Re: Rationale wanted for Unicode identifier rules

From: Mark Davis ([email protected])
Date: Mon Mar 06 2000 - 10:52:03 EST

Next message: Peter Constable: "Re: U+xxxx, U-xxxxxx, and the basics"
Previous message: Dan Oscarsson: "Re: U+xxxx, U-xxxxxx, and the basics"
In reply to: Tex Texin: "Re: Rationale wanted for Unicode identifier rules"
Next in thread: Tex Texin: "Re: Rationale wanted for Unicode identifier rules"
Reply: Tex Texin: "Re: Rationale wanted for Unicode identifier rules"
Messages sorted by: [ date ] [ thread ] [ subject ] [ author ] [ attachment ]
Mail actions: [ respond to this message ] [ mail a new topic ]

1. There are a few differences between XML and PDF. XML is a meta-data structure, and is intented to be stable across the whole world of different data applications. With PDF, we are typically talking about a single source vendor. Making a conformant change in XML affects hundreds of conformant parsers, plus the tens of thousands of different products that those browsers will be used in, in many complex business-to-business applications. You don't want one link in the chain to be broken, just because of a difference in identifier syntax.

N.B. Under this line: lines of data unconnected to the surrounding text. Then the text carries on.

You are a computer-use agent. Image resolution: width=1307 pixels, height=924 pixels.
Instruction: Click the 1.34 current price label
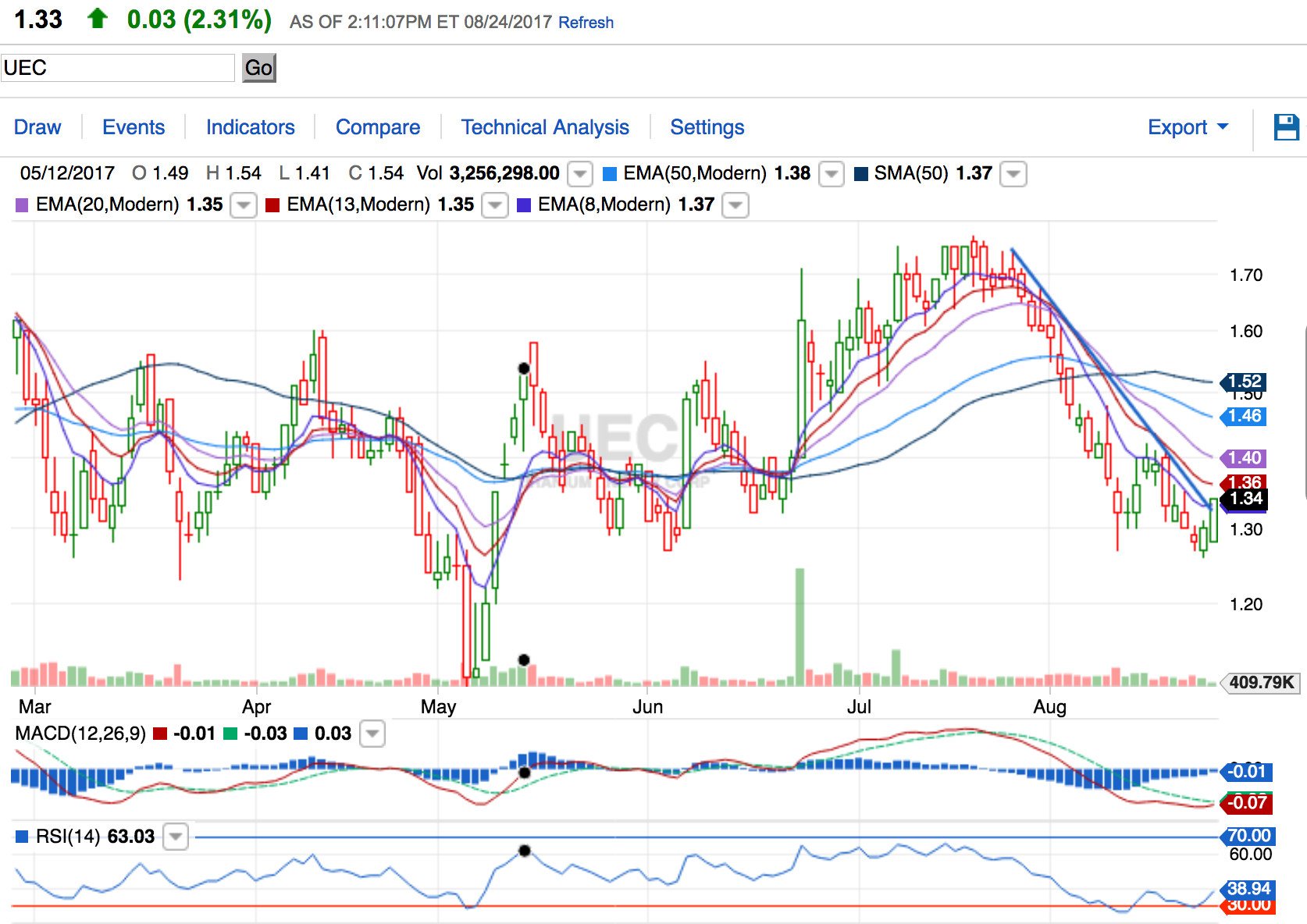pyautogui.click(x=1245, y=499)
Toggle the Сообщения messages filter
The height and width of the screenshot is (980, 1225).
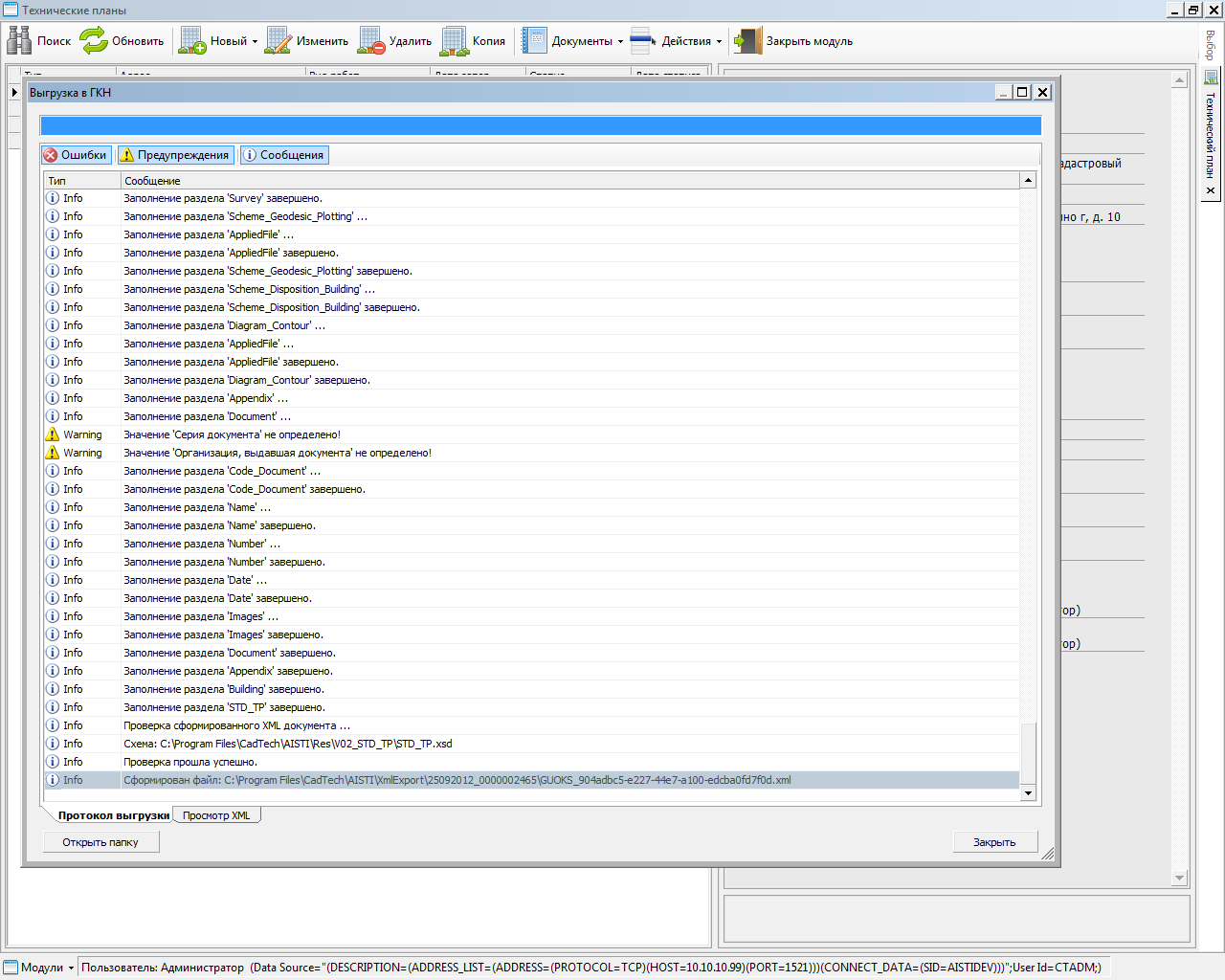point(283,155)
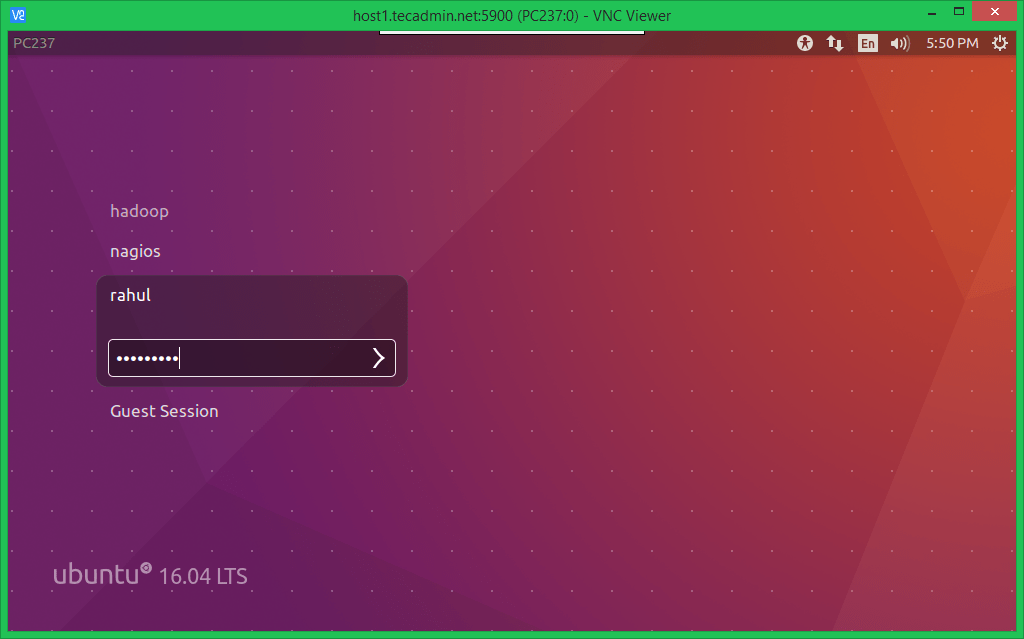Open the network indicator with up-down arrows
The height and width of the screenshot is (639, 1024).
point(835,43)
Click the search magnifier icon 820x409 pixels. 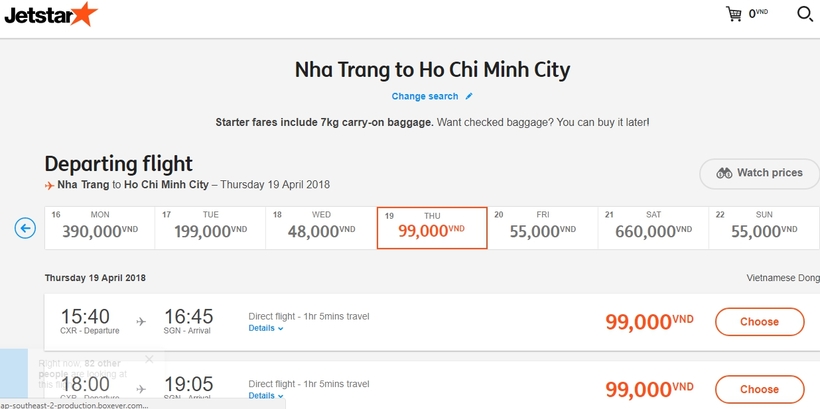point(804,14)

2. For those unfamiliar with XML, the identifiers in question are part of the structure of the data file, not part of the actual data. The data itself can be Unicode 3.0 (or 4.0, or whatever).

For data, see:
http://www.w3.org/TR/REC-xml#NT-Char

For identifiers, see:
http://www.w3.org/TR/REC-xml#NT-NameChar
which depend on:
http://www.w3.org/TR/REC-xml#NT-Letter
http://www.w3.org/TR/REC-xml#NT-Digit
http://www.w3.org/TR/REC-xml#NT-CombiningChar
http://www.w3.org/TR/REC-xml#NT-Extender

For example:

<name>ꀀ&#xA001</name>
is a valid segment of an XML 1.0 file, with a Yi data field, where the name of the data field is the English word "name". (The Yi is excaped in this case, since I am using an ASCII encoding. If we were exchanging UTF-8 it wouldn't be.)

<ネム>name</ネム>
is a valid segment of an XML 1.0 file, with English data, and the name of the data field is Japanese Katakana "NEMU".

<ꀀ&#xA001>name</ꀀ&#xA001>
is invalid XML 1.0. It cannot be accepted by any conformant XML parser. The reason is that it uses Yi letters in a field name, which is not allowed.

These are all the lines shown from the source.